▶ List of tasks:
1. In the thread about split BTF and kernel module load failures, on which Linux distribution did the failure occur?
2. Write the next part of the mailing-list thread about split BTF module load failures, picking up right after its last reply.

*** Opening Text excerpt ***

On 1/27/22 7:10 AM, Shung-Hsi Yu wrote:
Hi, We recently run into module load failure related to split BTF on openSUSE Tumbleweed[1], which I believe is something that may also happen on other rolling distros. The error looks like the follow (though failure is not limited to ipheth) BPF:[103111] STRUCT BPF:size=152 vlen=2 BPF: BPF:Invalid name BPF: failed to validate module [ipheth] BTF: -22 The error comes down to trying to load BTF of *kernel modules from a different build* than the runtime kernel (but the source is the same), where the base BTF of the two build is different. While it may be too far stretched to call this a bug, solving this might make BTF adoption easier. I'd natively think that we could further split base BTF into two part to avoid this issue, where .BTF only contain exported types, and the other (still residing in vmlinux) holds the unexported types.
What is the exported types? The types used by export symbols? This for sure will increase btf handling complexity.

*** Closing Text excerpt ***
*** Opening Dataset excerpt ***

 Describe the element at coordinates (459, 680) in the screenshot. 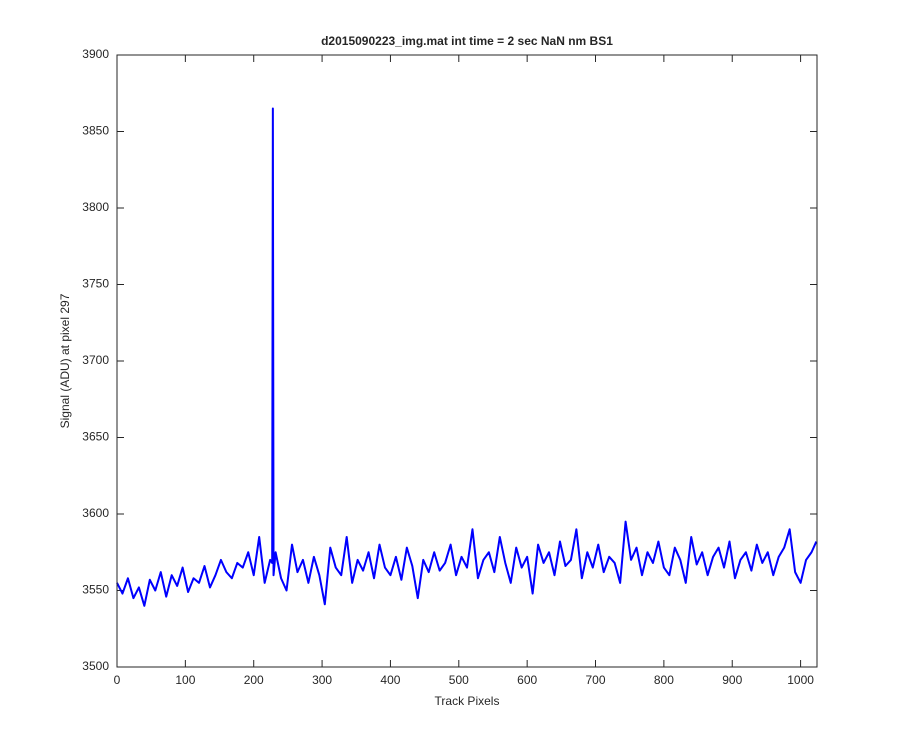

I see `x-tick-label: 500` at that location.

*** Closing Dataset excerpt ***

▶ Expected responses:
1. openSUSE Tumbleweed.

2.
Does that sound like something reasonable to work on? ## Root case (in case anyone is interested in a verbose version) On openSUSE Tumbleweed there can be several builds of the same source. Since the source is the same, the binaries are simply replaced when a package with a larger build number is installed during upgrade. In our case, a rebuild is triggered[2], and resulted in changes in base BTF. More precisely, the BTF_KIND_FUNC{,_PROTO} of i2c_smbus_check_pec(u8 cpec, struct i2c_msg *msg) and inet_lhash2_bucket_sk(struct inet_hashinfo *h, struct sock *sk) was added to the base BTF of 5.15.12-1.3. Those functions are previously missing in base BTF of 5.15.12-1.1.
As stated in [2] below, I think we should understand why rebuild is triggered. If the rebuild for vmlinux is triggered, why the modules cannot be rebuild at the same time?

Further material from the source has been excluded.